Our father, Jesus changed our view of how to approach you. We no longer fear that your presence will consume us, or your holiness burn us, or your light blind us, or your anger destroy us. We go confidently through the curtain into the VERY holy place of your presence because our hearts are sprinkled with the blood of Jesus’ sacrifice, and our bodies washed with the pure water of his word.
Amen.
I’m Daniel, on the channel “Pray with Me”.
Ep.231: Psalm 107: Deliverance. Podcast.
Ep.231: Psalm 107: Deliverance.
Hello, I’m Daniel Westfall on the channel “Pray with Me”.
Psalm 107 is a hymn of thanksgiving. It begins:
Give thanks to the Lord, for he is good;
his love endures forever.
Let the redeemed of the Lord tell their story
those he redeemed from the hand of the foe,
those he gathered from. . .
from east and west, from north and south (vv. 1-3).
The backdrop to Psalm 107 is a joyful homecoming of exiled Israelites. Behind that backdrop is another homecoming–the return led by Moses through the Red Sea and across the desert, after the Israelites had lived in Egypt for 400 years.
The psalm tells four stories of deliverance, ending each with the encouragement:
Give thanks to the Lord for his unfailing love,
and his wonderful deeds for humankind (vv. 8, 15, 21, 31).
Here are the four stories:
Some people were lost in the desert, dying of thirst. They cried to the Lord, who led them to a city they could call home (vv. 4-9).
Others were prisoners in darkness and chains. They cried to the Lord who broke their chains and brought them out of darkness (vv. 10-16).
Some were sick, near death, unable to eat. They cried to the Lord who sent his word and healed them (vv. 17-22).
Some were sailors in a mighty storm. They too cried to the Lord who stilled the storm to a whisper (vv. 23-32).
Let’s pray.
Our Lord, Psalm 107 tells our story.
We are lost in a desert of modern culture, working our computers, reading endless news, worrying about politics and wars, and chasing rabbit trails on social media. In this desert, we are thirsty for truth, thirsty for life, thirsty for news of eternity. Lead us through our wilderness to a city we can call home, to a new Jerusalem where you will live with us.
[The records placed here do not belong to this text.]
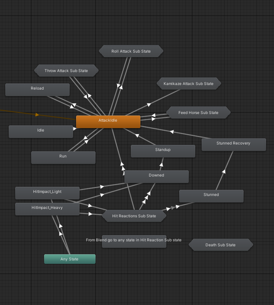The height and width of the screenshot is (305, 274).
Task: Pick the Reload state node
Action: pos(37,90)
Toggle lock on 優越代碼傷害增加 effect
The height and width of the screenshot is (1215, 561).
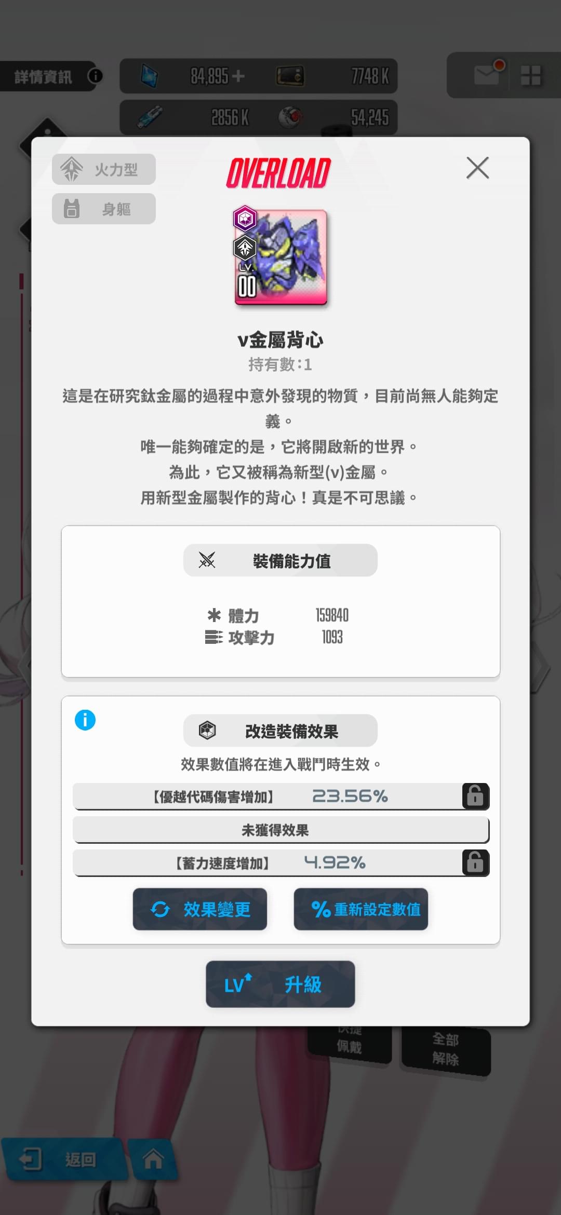coord(475,795)
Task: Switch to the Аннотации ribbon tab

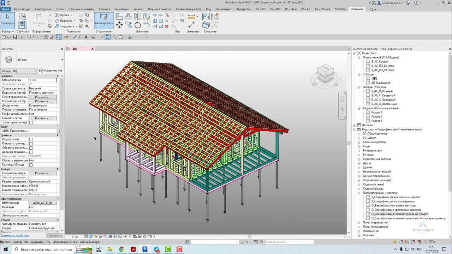Action: click(x=122, y=9)
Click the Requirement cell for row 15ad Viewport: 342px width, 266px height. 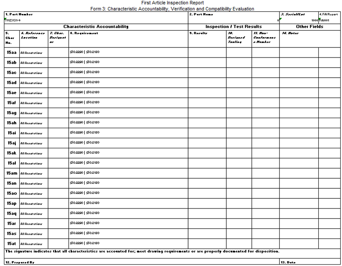tap(128, 83)
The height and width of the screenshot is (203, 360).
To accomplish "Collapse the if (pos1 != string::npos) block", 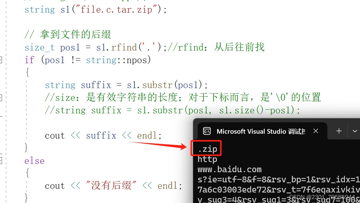I will click(x=1, y=60).
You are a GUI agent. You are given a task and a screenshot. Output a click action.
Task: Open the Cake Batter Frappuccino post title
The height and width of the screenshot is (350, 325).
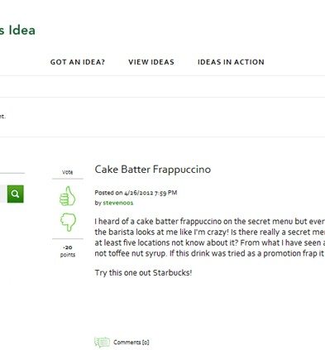point(153,170)
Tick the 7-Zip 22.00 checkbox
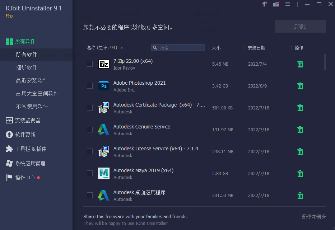 [89, 64]
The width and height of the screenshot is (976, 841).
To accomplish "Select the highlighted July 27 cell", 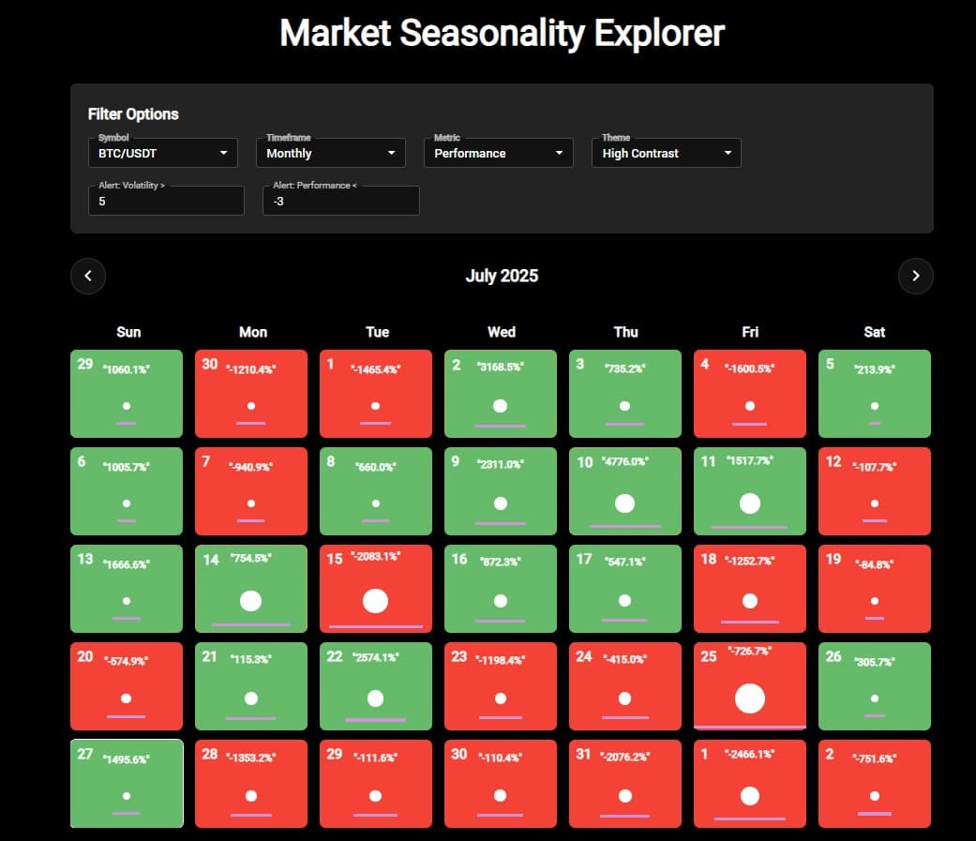I will [127, 784].
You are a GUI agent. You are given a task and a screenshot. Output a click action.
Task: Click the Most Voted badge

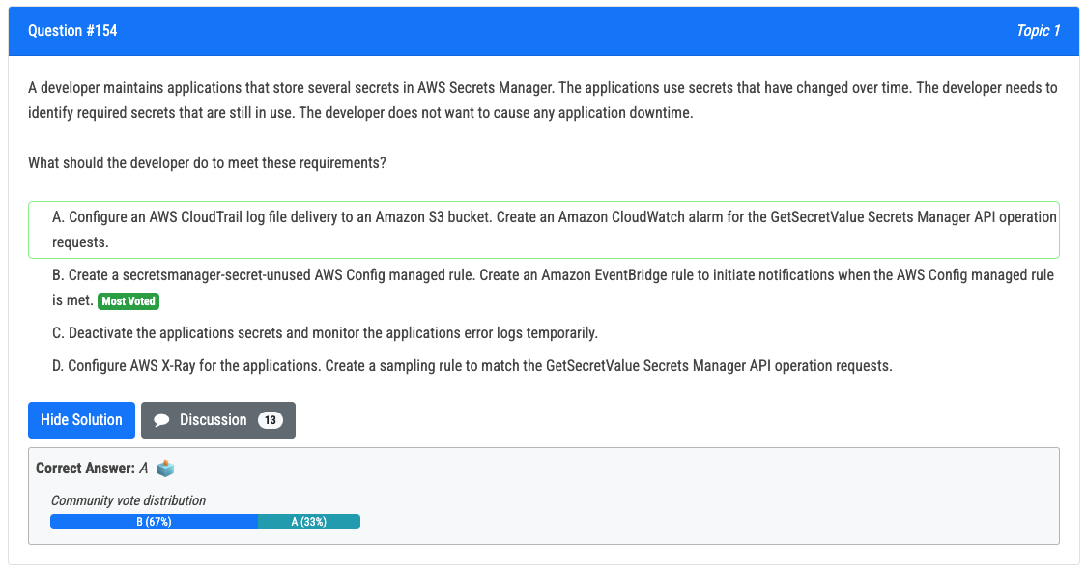tap(129, 301)
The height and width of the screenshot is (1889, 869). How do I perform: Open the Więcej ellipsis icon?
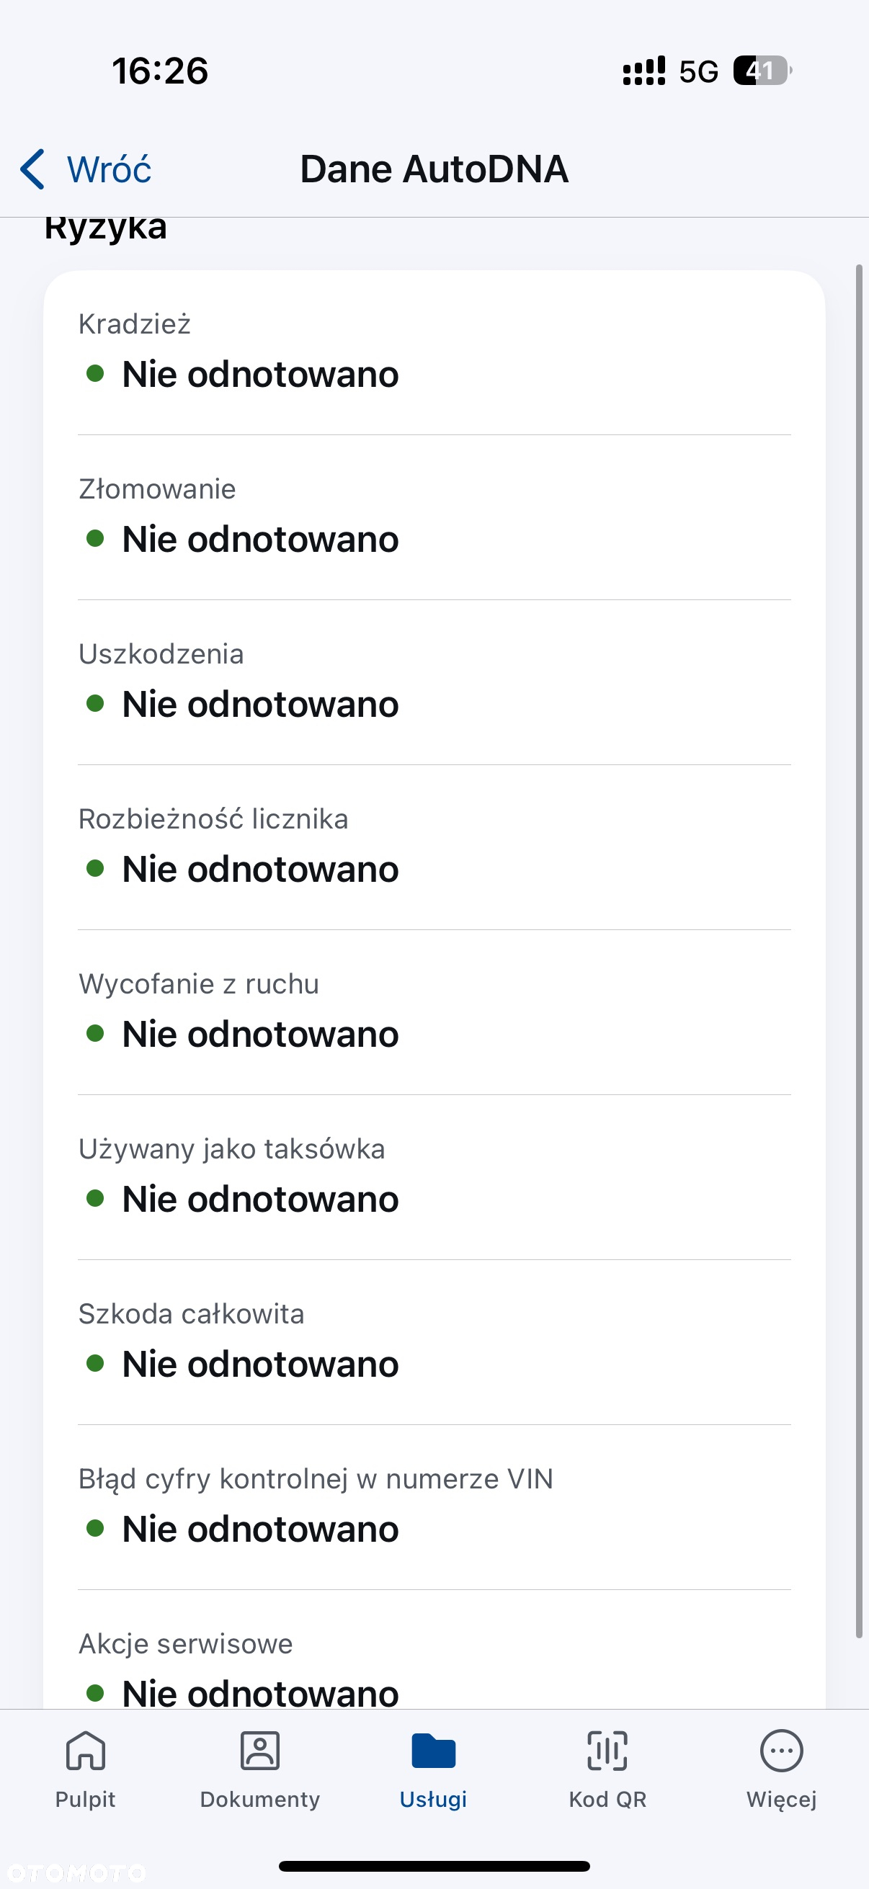click(782, 1750)
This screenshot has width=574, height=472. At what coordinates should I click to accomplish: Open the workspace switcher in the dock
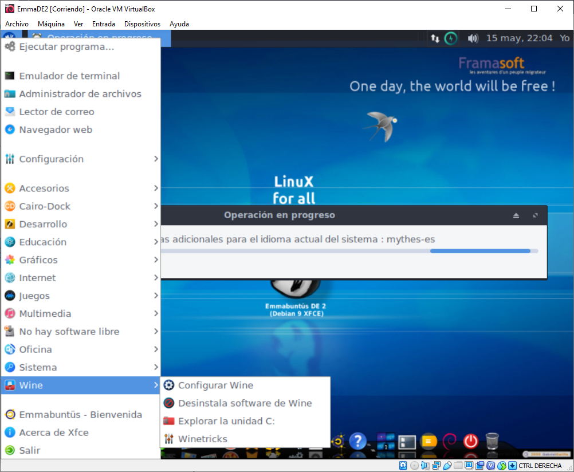(x=386, y=441)
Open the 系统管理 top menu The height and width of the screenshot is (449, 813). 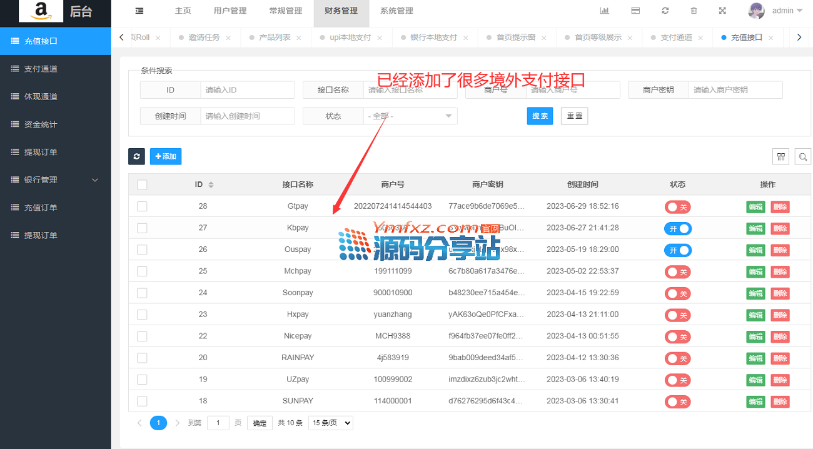[396, 11]
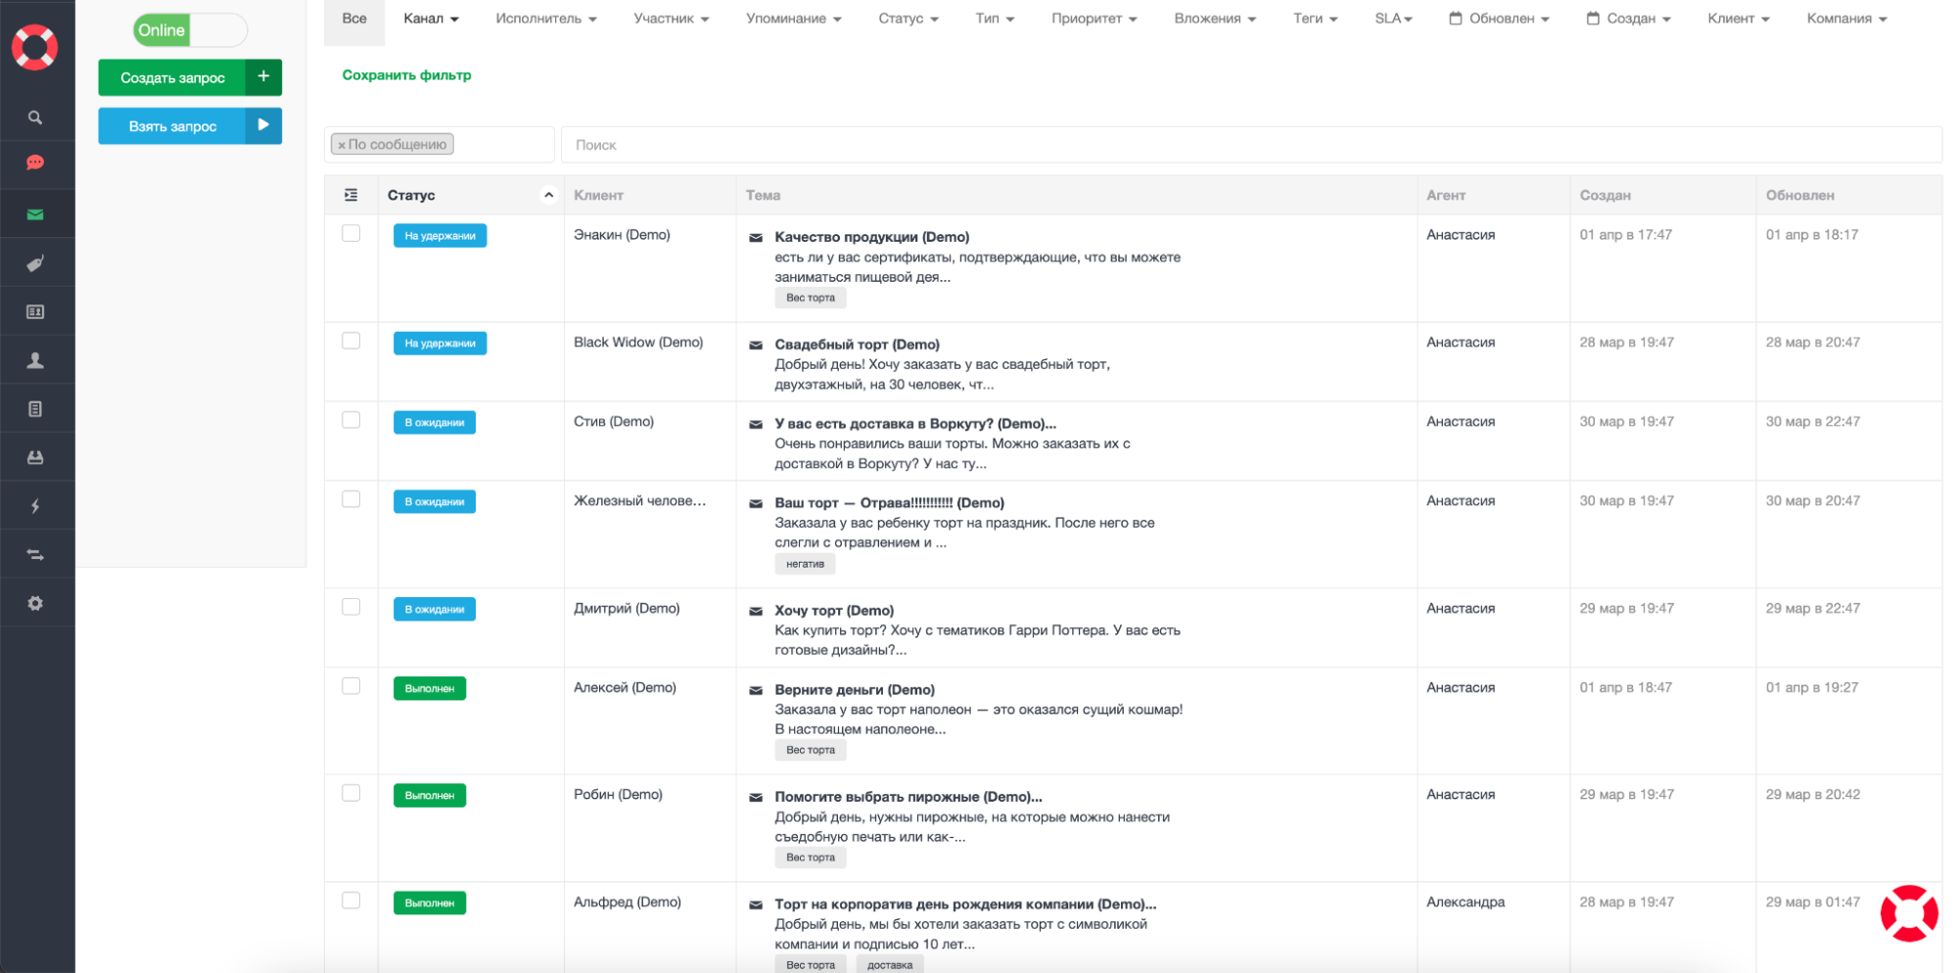Expand the Исполнитель filter dropdown
This screenshot has width=1957, height=973.
pyautogui.click(x=545, y=19)
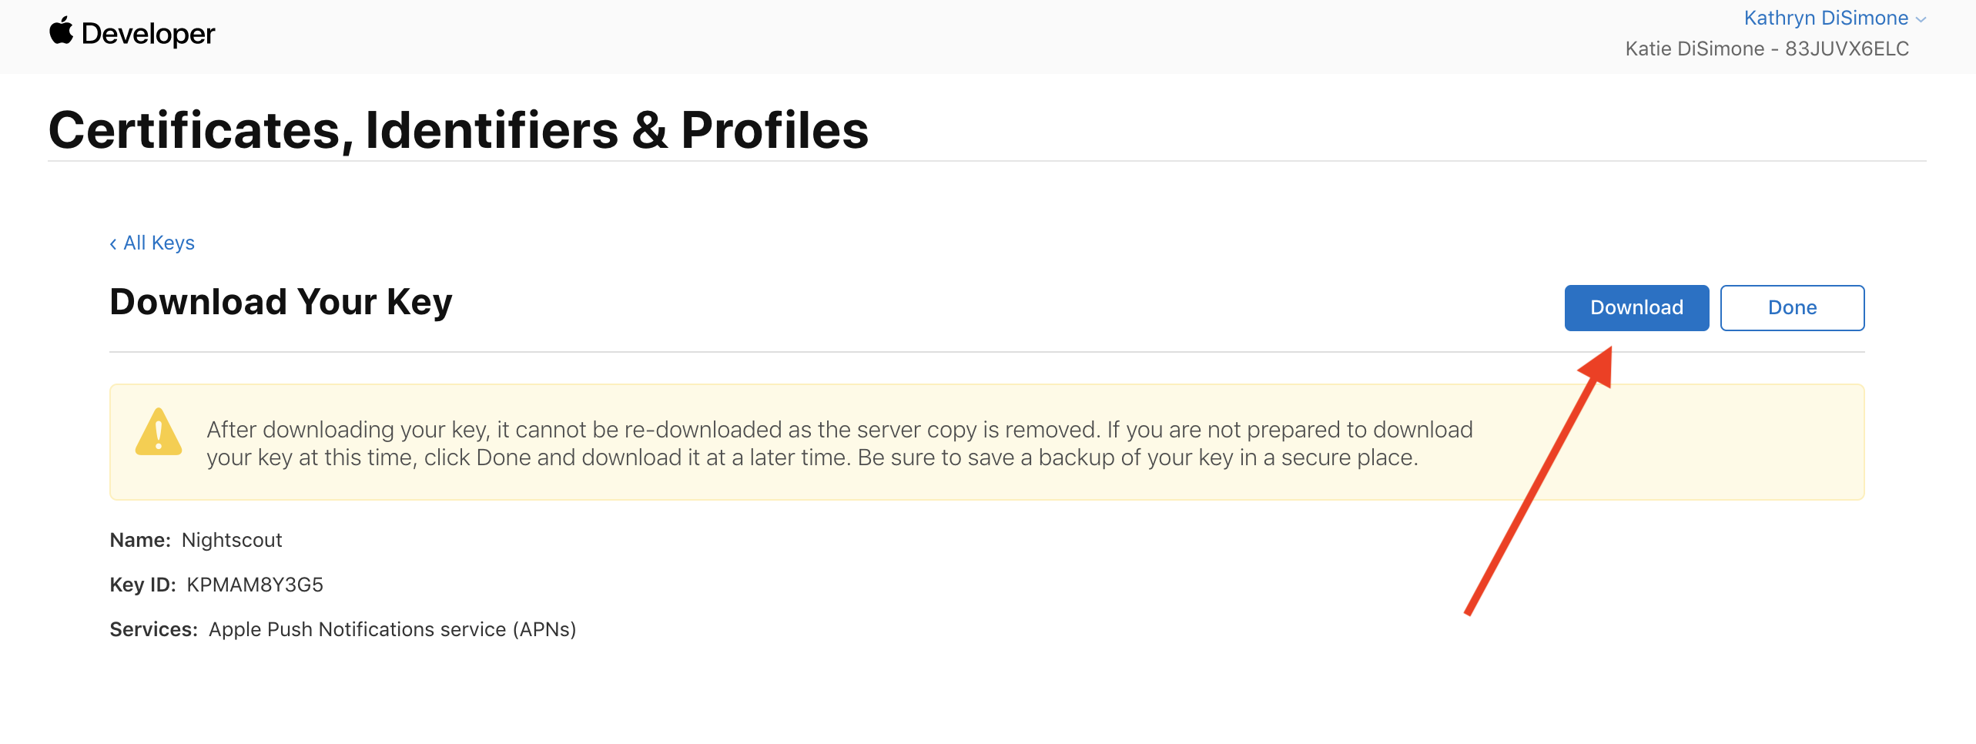Image resolution: width=1976 pixels, height=744 pixels.
Task: Click the back chevron before All Keys
Action: pyautogui.click(x=113, y=244)
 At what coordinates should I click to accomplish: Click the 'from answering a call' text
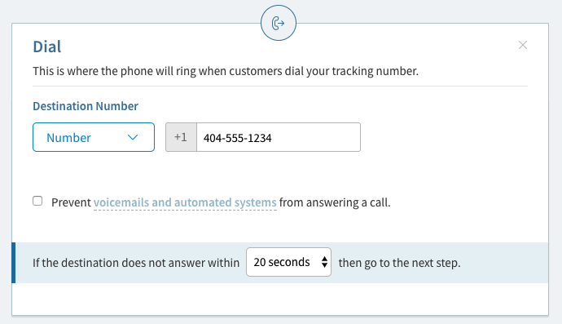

We have been prisoners, chained to our narrow thinking and constricted theology, not sure how to understand evolution and the Big Bang and the expanding universe. We live in a world of decaying morals, where truth is despised and persons are measured by productivity and wealth. Bring us out of our prison into the light of Christ. May he take away our chains, reveal the shallowness of the things we trust, and establish us in his light and truth.
We are sin-sick, O Lord. Our lives are full of petty jealousy, endless selfishness, needless anxieties, daily sadness. We cry to you in our sickness, deliver us from ourselves, deliver us from our habits, deliver us to sing your praise and give you thanks.
We have been at sea. Our lives are like the Titanic, navigating confidently, heedless of storms and icebergs. O Lord, teach us wisdom on the sea of life. Teach us temperance. Teach us to put our trust in you. Be our navigator. Pilot us safely to harbor.
With the poet, we praise you:
We give thanks to you for your unfailing love,
for your wonderful deeds for mankind.
You turn our desert into pools of water,
our parched ground into flowing springs (vv. 31, 35).
You poured contempt on the nobles
and made them wander in a trackless waste.
But you lifted the needy out of affliction
and increased the families like flocks.
We see and rejoice in your works, O Lord (vv. 40-42a).
Amen.
I’m Daniel on the channel “Pray with Me”.